Outside the GMI, Anglo American Platinum last spring launched a prototype underground locomotive powered by fuel cells at its mines in South Africa.
The Clean Mining Alliance is on a similar track, Kachan says, aiming to promote “radical” solutions generated by its members to an industry “waiting to be revolutionized by clean technology.”
Solutions by alliance members include:
• American Manganese, a venture company based in British Columbia, says its refining process uses only 6 per cent of the energy of conventional high-temperature roasting. That will let it produce electrolytic manganese – essential for lithium-ion batteries and specialty steel – from low-grade ore at an Arizona property more cheaply than the high-grade resources in the dominant producer, China. The company also plans to generate power with heat energy from production of sulphur dioxide.
• Nevada Clean Magnesium, another B.C. junior, plans a Nevada mine that, to keep greenhouse gas emissions low, will recover energy from waste heat sources; use a technology that purifies carbon dioxide so it can be sequestered in abandoned oil wells; and provide slag to a cement producer to halve its energy consumption.
• Kemetco Research, a services company, is working on using bacteria to capture gold from ore without cyanide, and to stop acid rock drainage.
Outside the alliance, Toronto-based BacTech has a bacteria-based technique to clean up wastes at old mine sites. Its first commercial-scale project is near Snow Lake, Man., where a former gold mine left tailings that contain cyanide – and gold.
The company aims to detoxify the wastes and harvest gold in about a year, says president and chief executive Ross Orr. BacTech will pay for the cleanup and keep the gold – a profitable trade-off at current prices, he says.

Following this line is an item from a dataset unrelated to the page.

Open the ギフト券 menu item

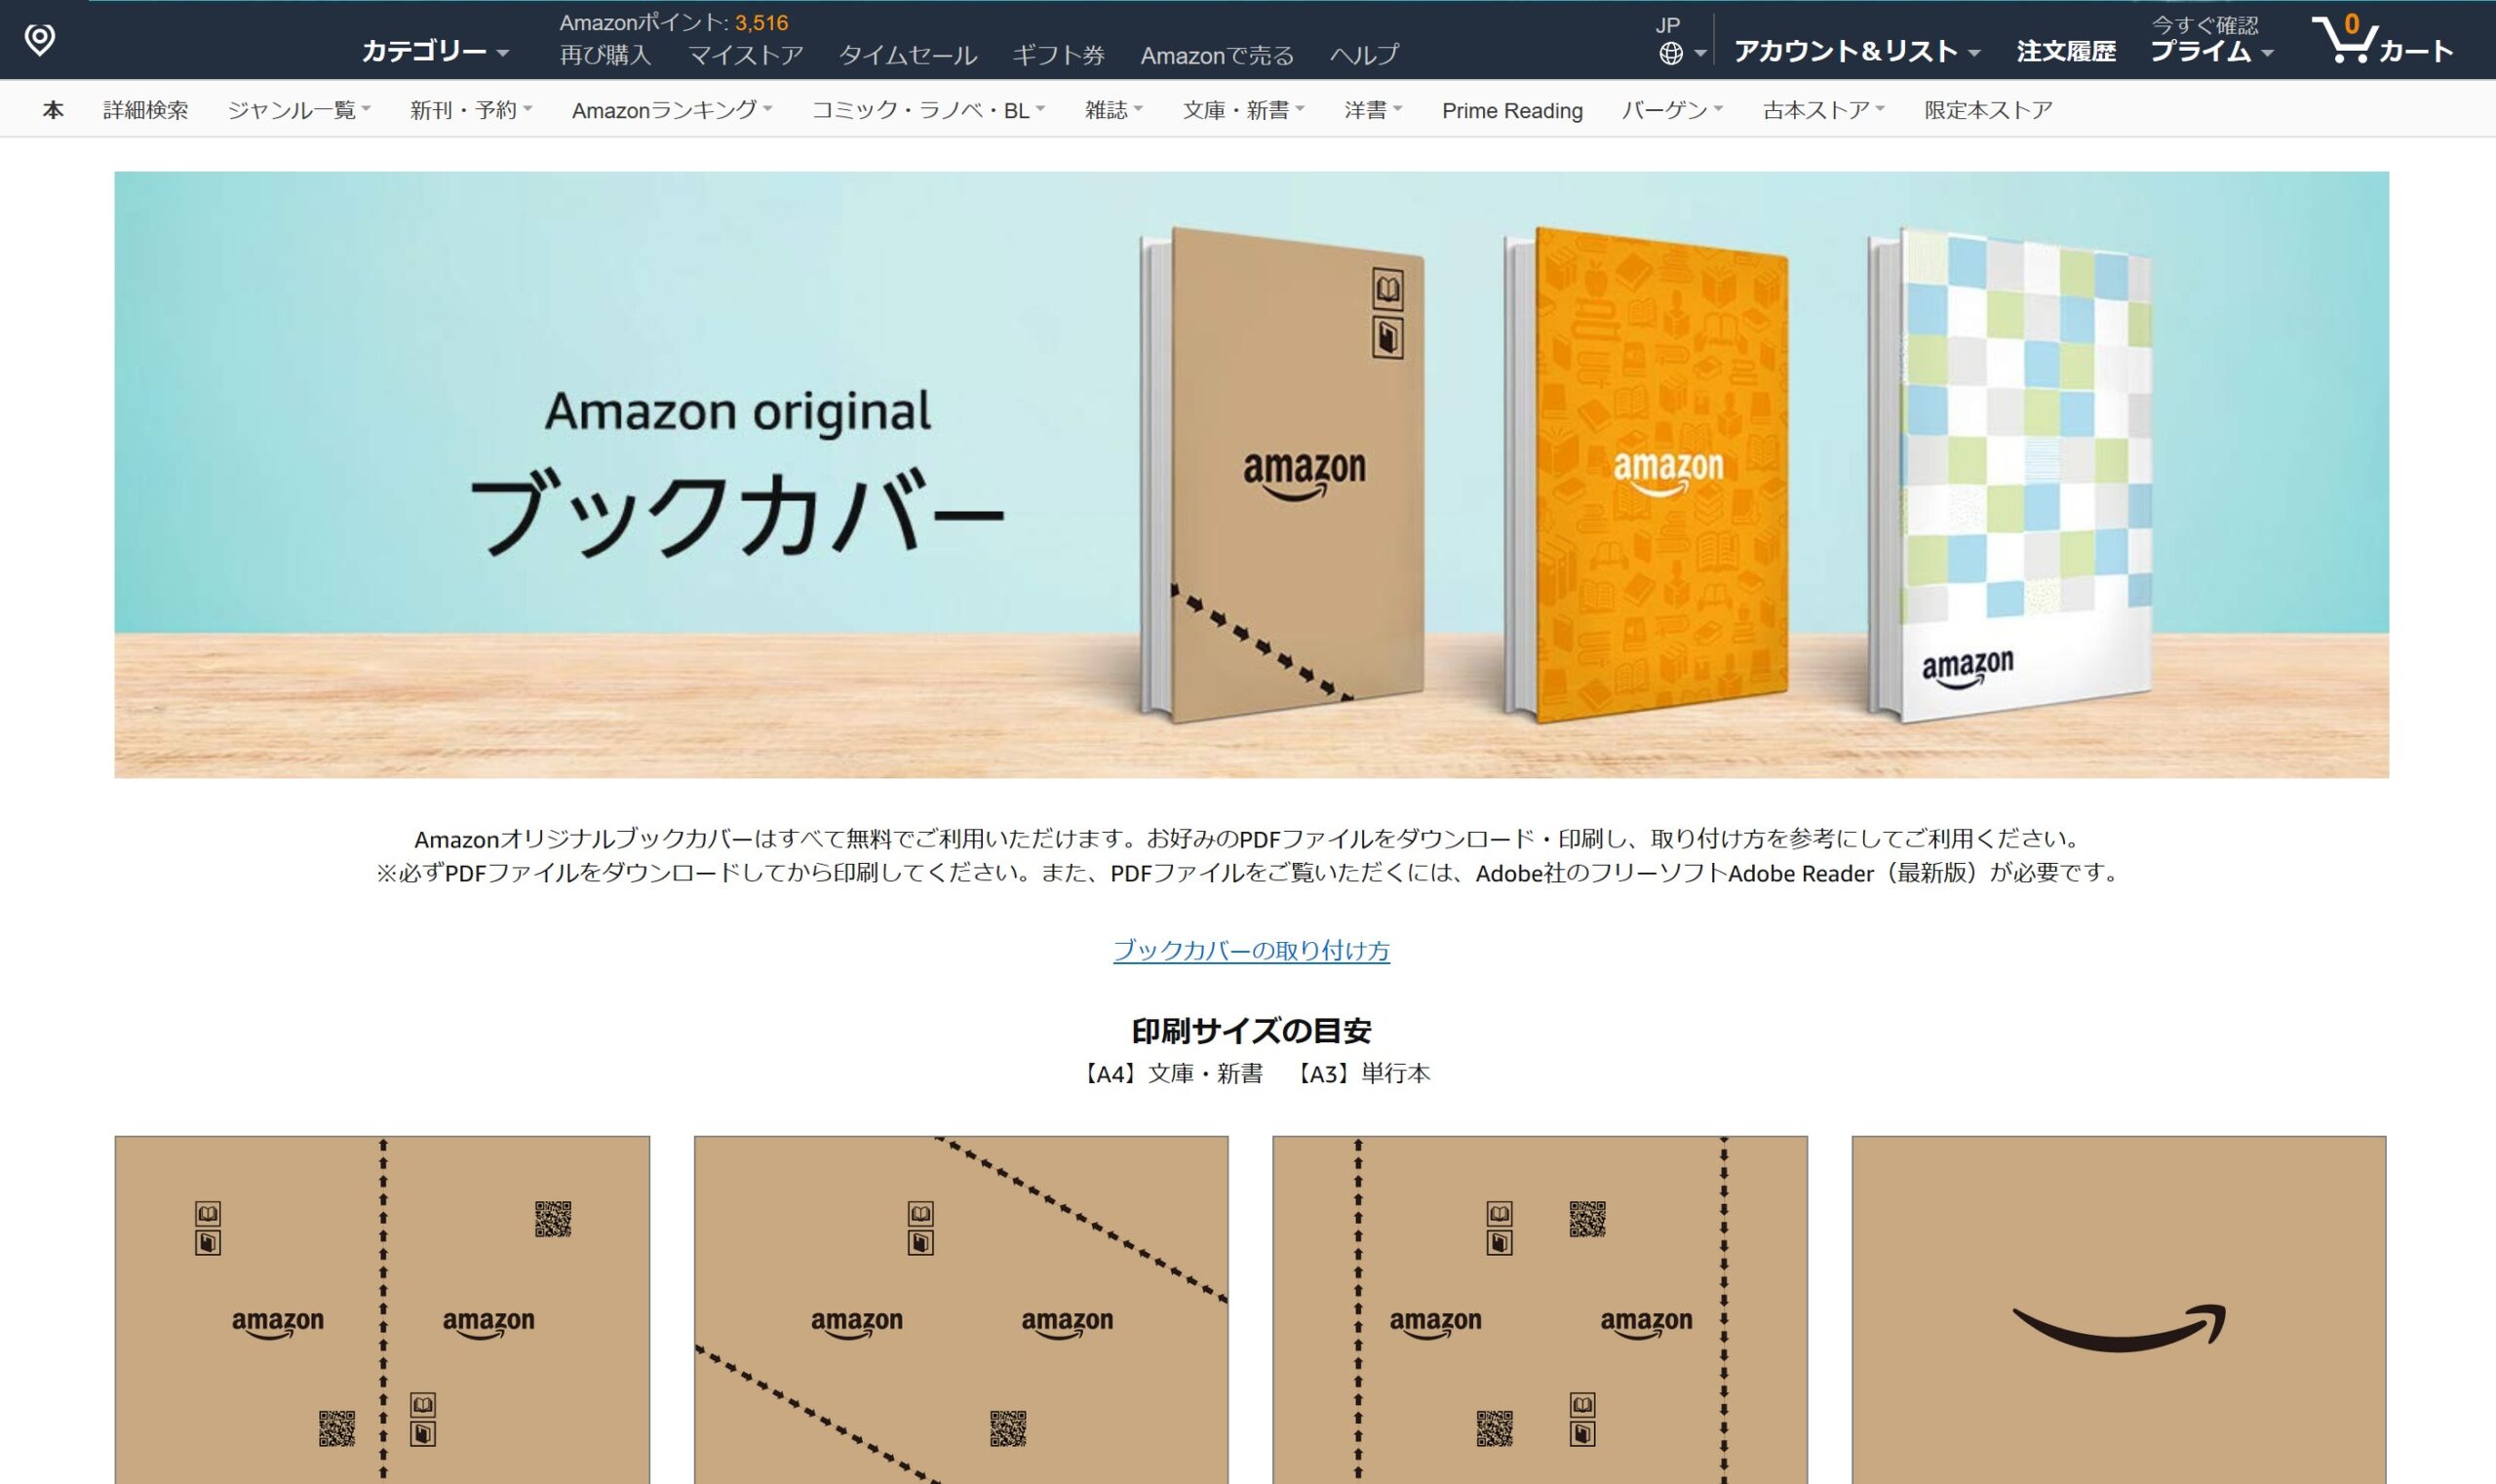click(1058, 55)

Mines use billions of litres of water annually to extract ore from rock, cool machinery and suppress dust. Spills and tailings frequently pollute lakes and streams.

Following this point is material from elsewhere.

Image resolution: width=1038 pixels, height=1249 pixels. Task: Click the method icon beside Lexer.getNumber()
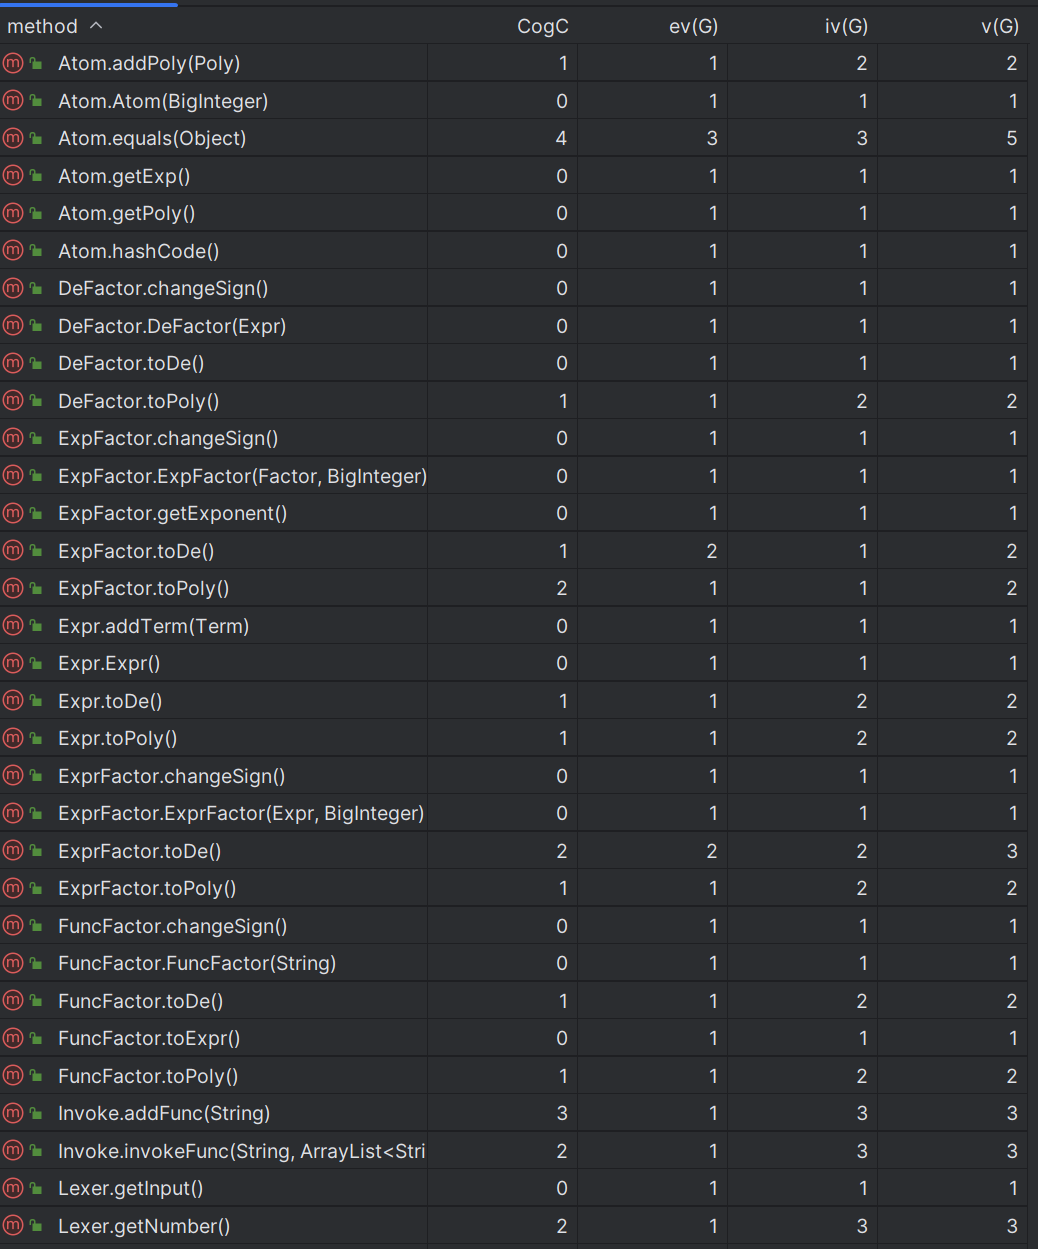[x=13, y=1226]
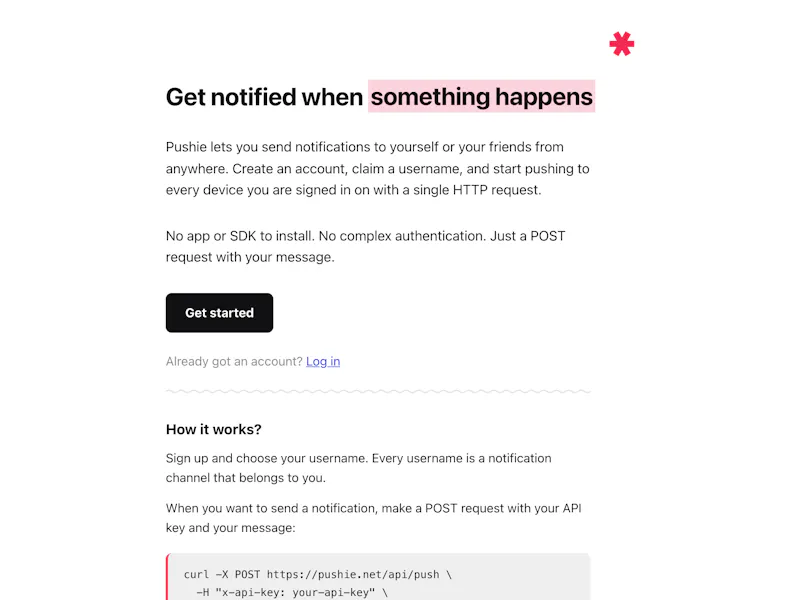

Barrick is among the companies aiming to reduce water intake through greater recycling, including treated wastewater, and the use of saline sources. At a mine in Chile, it’s using earthworms and bacteria to purify wastewater to a quality that’s safe for irrigation of food crops.
The American Manganese project is to include closed-loop techniques that cut water consumption, including filters made of advanced nano-materials that purify water and help to create tailings that, because they’re solid and inert, can be put back underground, eliminating the need for settling ponds and fear of contamination.
In fact, Kachan says, advanced materials “could one day lead to mining projects that produce no greenhouse gas emissions, emit benign tailings and return produced water to the natural habitat as clean, if not cleaner, than it was originally.”
New forms of mining promise to reduce the industry’s impacts. Last year, California-based Simbol Materials began extracting lithium carbonate, used for electric-vehicle batteries, from the hot, mineral-laden brine that bubbles from deep underground to fuel geothermal power plants along the San Andreas Fault. The company aims to supply 20 per cent of the world’s lithium market from this source by the end of the decade, without what it calls “ecologically dubious” mines.
Though mining can never be free of environmental impacts, it has plenty of room for improvement. Still, notes Zinck, the industry is making strides. “Its reputation is not what it should be. It’s not an industry that promotes its success stories … but significant improvements are being realized.”